━━━ Text block ━━━
The Advantages of Self-Teaching into the Automated Device Programming Process

Modern Automated Programming Systems (APS) are expected to handle hundreds of different packages while maintaining high uptime, high first-pass-yield and near 100% quality.  At the same time, package proliferation, the trend towards shrinking devices and the need to set up multiple jobs per shift has placed more emphasis on the need for skilled operators to set-up and teach new jobs.

In many markets, job lot sizes can be relatively small, from a few hundred to a few thousand devices.  Programming times vary based on file sizes and impact the effective production rate of the APS.  With typical production run-rates of 1,000 devices per hour, it is easy to see that efficient job set-up is critical to machine utilization and real production output per shift. Small chip-scale packages and device pitch as small as 0.35mm push the capability of many APS solutions and make job setup challenging, even for skilled operators. If pick and place teach locations are incorrect, highly repeatable automated machines will effectively reproduce those human-induced teach errors, leading to quality issues or defects. Latent failures are particularly important to all manufacturers because it diminishes the reliability and value of end products, leading to even more severe failures and higher support costs downstream.

Using teaching methods where the operator has to manually pick and place devices for each socket teach location, then guide the automated machine to manually teach the critical z-height of the device in-socket through human observation is cumbersome, time-consuming and potentially inaccurate.  Job set-ups using this traditional manual process can take 30 minutes to an hour or more when socket count is high, decreasing valuable production time. The solution is to use automated self-teaching for each job.
━━━ Supplied information ━━━
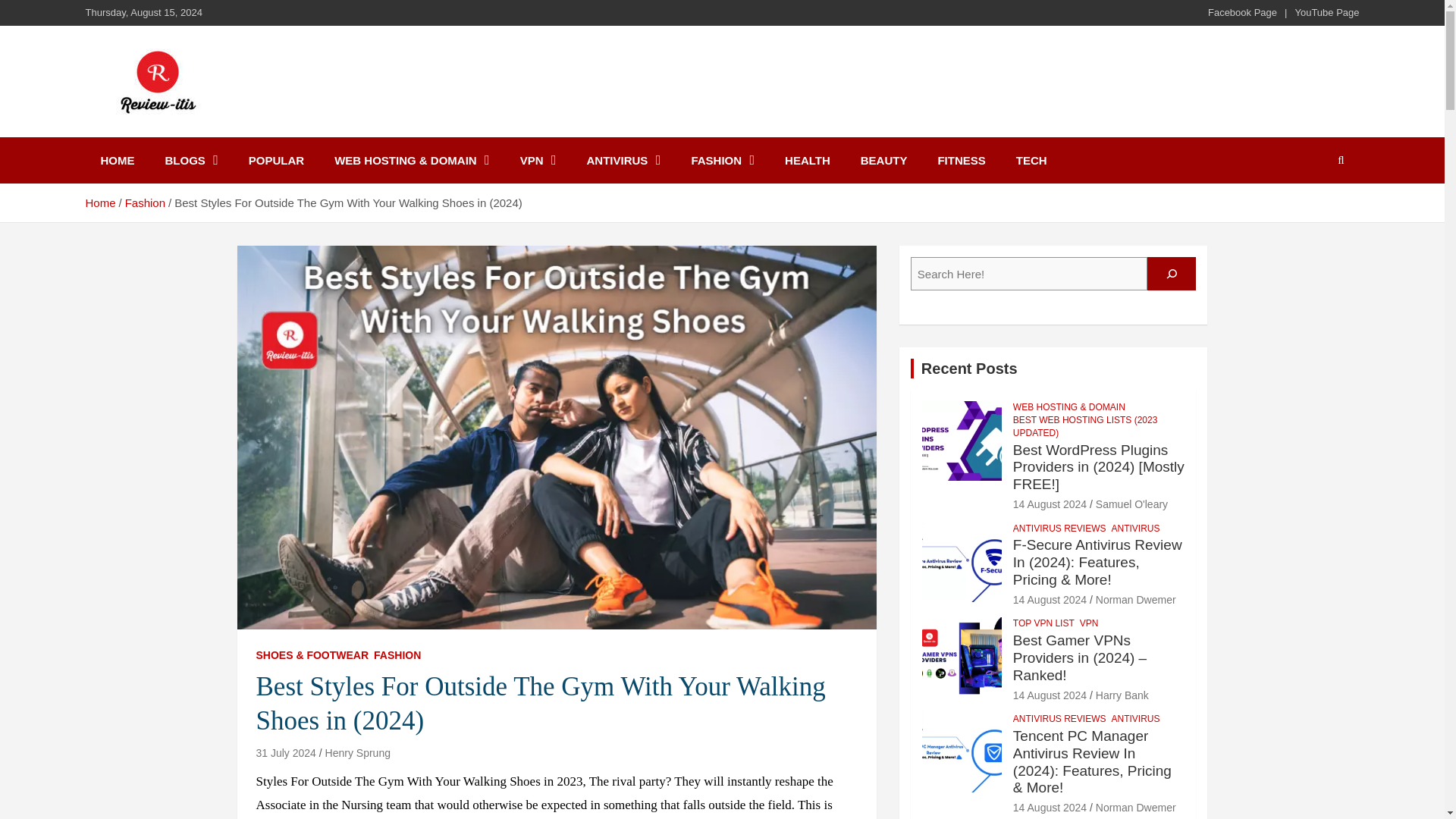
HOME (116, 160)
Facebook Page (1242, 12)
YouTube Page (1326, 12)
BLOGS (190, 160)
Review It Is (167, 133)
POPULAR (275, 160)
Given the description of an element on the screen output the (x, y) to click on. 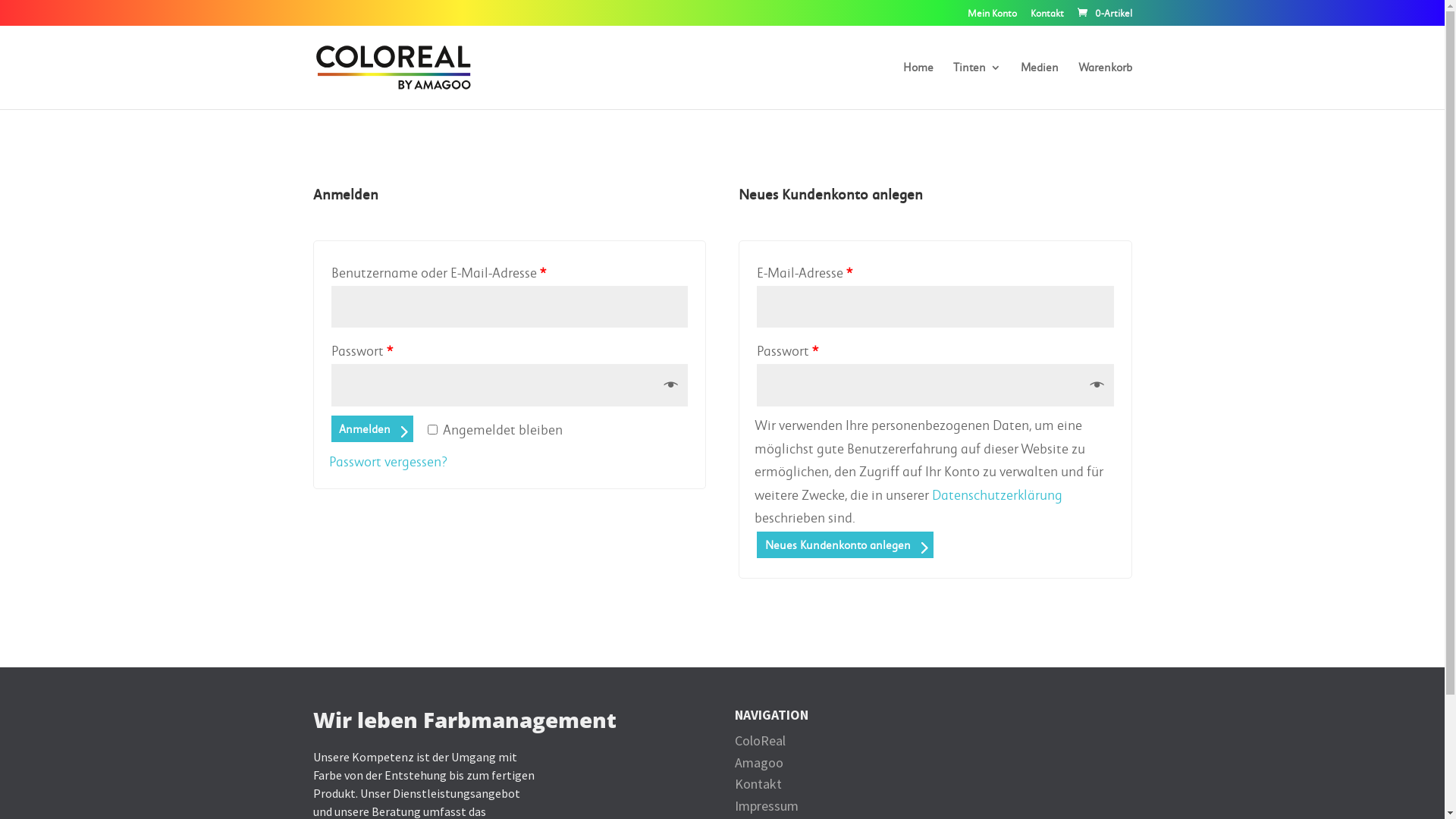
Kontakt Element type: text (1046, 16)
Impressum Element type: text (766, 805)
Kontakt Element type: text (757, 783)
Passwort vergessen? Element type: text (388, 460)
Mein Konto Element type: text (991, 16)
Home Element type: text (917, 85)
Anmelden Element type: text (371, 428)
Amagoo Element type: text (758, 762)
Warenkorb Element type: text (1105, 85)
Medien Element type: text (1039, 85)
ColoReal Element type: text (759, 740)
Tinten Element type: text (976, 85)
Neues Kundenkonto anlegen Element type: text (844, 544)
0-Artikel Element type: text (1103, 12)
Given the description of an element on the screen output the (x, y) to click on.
━━━
━━━ Supplied information ━━━
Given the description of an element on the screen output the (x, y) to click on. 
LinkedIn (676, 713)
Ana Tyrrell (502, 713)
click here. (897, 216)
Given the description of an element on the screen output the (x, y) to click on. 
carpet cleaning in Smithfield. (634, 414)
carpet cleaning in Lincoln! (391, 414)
━━━
Task goal
Carry on the passage about self-teaching in automated device programming, beginning right after its final sentence. None of the lines is required for this work.

Answer to this task
A Better Set-Up Process

With fully-automated self-teaching, operator involvement in the job set-up process is greatly reduced. The initial job set-up of input/out locations and peripherals is familiar. Blank devices in media (tape, tray, tube) are loaded and Input/Output peripheral locations are taught.  From that point, the process becomes radically different and more productive. The operator simply places a blank device in Site1, Socket A and executes a command to begin the auto-teaching process. This is the only time the operator is required to manually place a device in-socket. Next, the pick head moves to the initial Socket A location. The nozzle then moves down and automatically detects the top of the device in the socket, accurate to within 15 microns.  Now that the initial device and z-height have been taught, the machine subsequently picks devices from the input location and teaches sockets and sites “1-n” respectively. As each site is taught, the programming operation begins immediately without operator intervention until the APS is at full production capacity. In effect, the operator places one device in-socket, pushes a button and the machine teaches and begins the programming job, in parallel. The operator is then available to complete other important duties such as staging, logistics, and planning. System self-teaching is a clearly superior approach to automated device programming.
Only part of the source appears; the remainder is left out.